# Birds going nuts off seawall in G-Town right now..



## ShawnQ (May 21, 2004)

http://www.G-townsurf.com

1:15pm Wednesday, 5/16


----------



## TIMBOv2 (Mar 18, 2010)

Wow


----------



## ClearLakeClayt (Aug 2, 2011)

*Yeah, just happened to be looking...*

It was very cool. The way they were hitting the water, had to be a bunch of pelicans. Dinner time in the surf...


----------



## SwampRat (Jul 30, 2004)

I have to keep telling myself...

Those are knats flying around the cam...
Those are knats flying around the cam...
Those are knats flying around the cam...


----------



## WillieT (Aug 25, 2010)

Looks like some people may have been in the right place at the right time.

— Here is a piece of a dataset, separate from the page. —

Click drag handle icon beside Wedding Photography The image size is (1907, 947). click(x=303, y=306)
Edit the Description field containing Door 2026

Hope those people at the end of the rocks had their rods with them.


----------



## steve holchak (May 18, 2012)

Last time I fished the surf in Sargent they were like that. 10's of thousands, diving for dinner. They would sit on the water for a while, and get up and do it again. Took about an hour for them to get in front of me. I caught world record class gafftops one after another, on 8" mullet intended for Reds. Carp!


----------



## Solodaddio (Mar 22, 2014)

SwampRat said:


> I have to keep telling myself...
> 
> Those are knats flying around the cam...
> Those are knats flying around the cam...
> Those are knats flying around the cam...

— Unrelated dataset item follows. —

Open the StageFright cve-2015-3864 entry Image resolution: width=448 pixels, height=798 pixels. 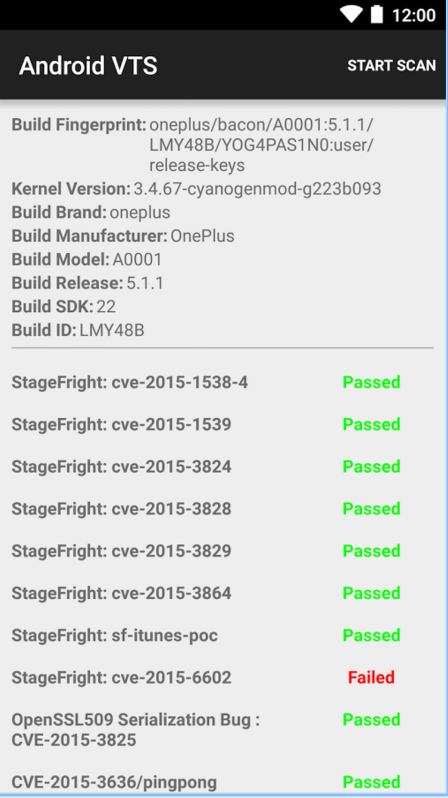pyautogui.click(x=222, y=593)
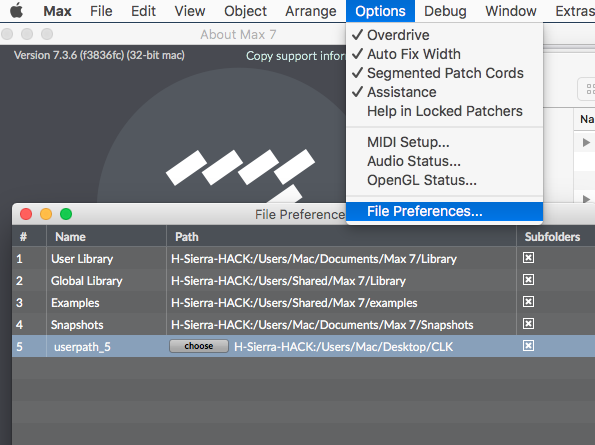Toggle Subfolders checkbox for Snapshots
The height and width of the screenshot is (445, 595).
[x=528, y=324]
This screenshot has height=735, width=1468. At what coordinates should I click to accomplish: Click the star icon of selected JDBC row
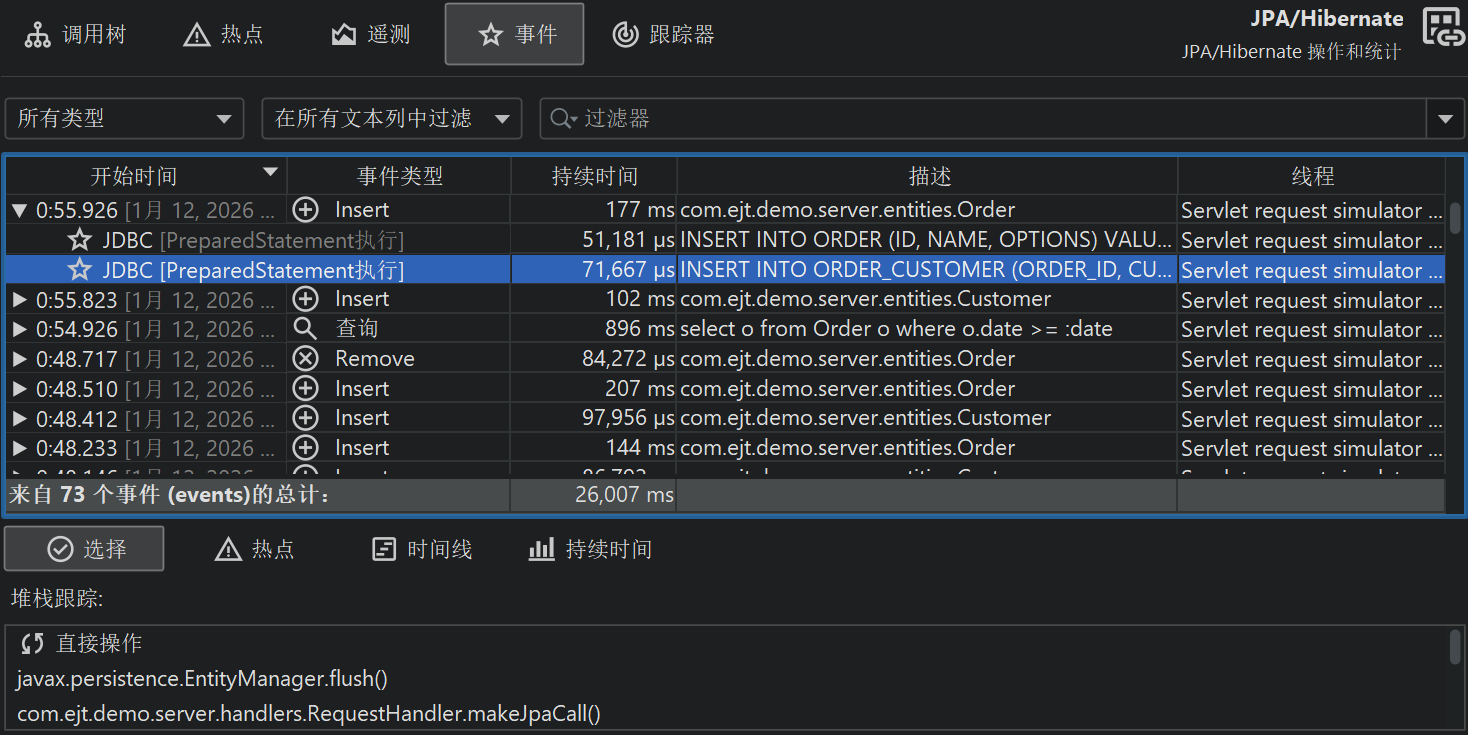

Lol.... right! Few weeks ago I waded the surf about a hundred yards to approach the birds. Whatever was under them steadily moved on down the beach away from me.


----------



## Tortuga (May 21, 2004)

It's that time of year for the BIG (6") white shrimps to be cruising the surf at the ends of the groins... Bay shrimpers will be creeping in as close as they can get next week... Happens every year...


----------



## SeaSick (Apr 20, 2015)

Would have love to been there.


----------